→ **Work required**: Your task is to transcribe all the entries exactly, excluding pictures.

(Dataset records)
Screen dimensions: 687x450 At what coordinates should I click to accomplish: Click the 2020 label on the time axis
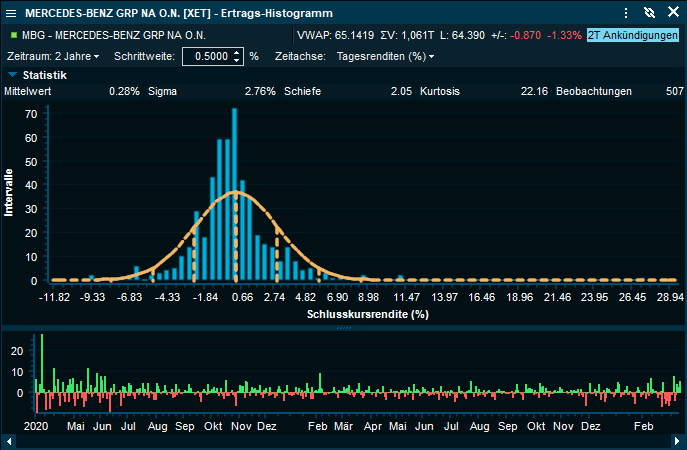click(35, 426)
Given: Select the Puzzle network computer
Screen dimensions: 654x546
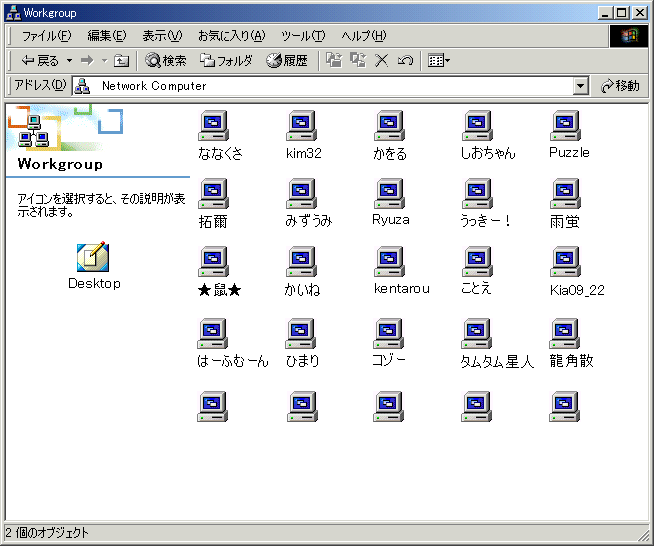Looking at the screenshot, I should click(566, 127).
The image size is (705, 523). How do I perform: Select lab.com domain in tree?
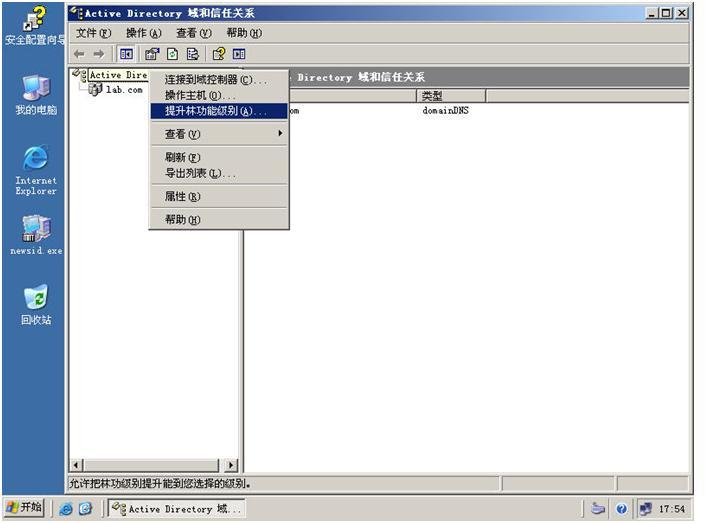point(123,90)
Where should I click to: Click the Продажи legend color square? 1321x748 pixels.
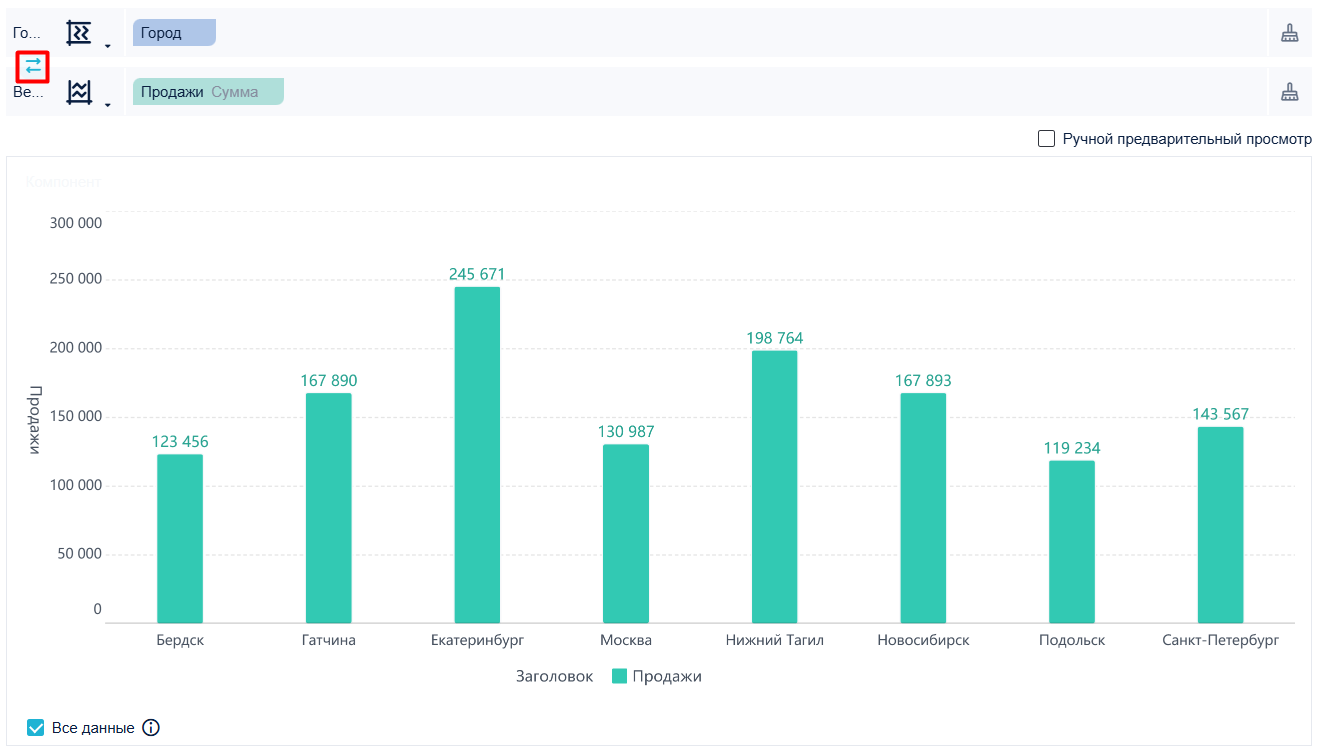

→ **Reply to the task**:
Screen dimensions: 687x450 At what coordinates should I click to accomplish: Click the 2020 label on the time axis
click(35, 426)
Given: Select the Puzzle network computer
Screen dimensions: 654x546
Looking at the screenshot, I should click(566, 127).
The image size is (705, 523). How do I perform: Select lab.com domain in tree?
point(123,90)
Where should I click to: Click the Продажи legend color square? 1321x748 pixels.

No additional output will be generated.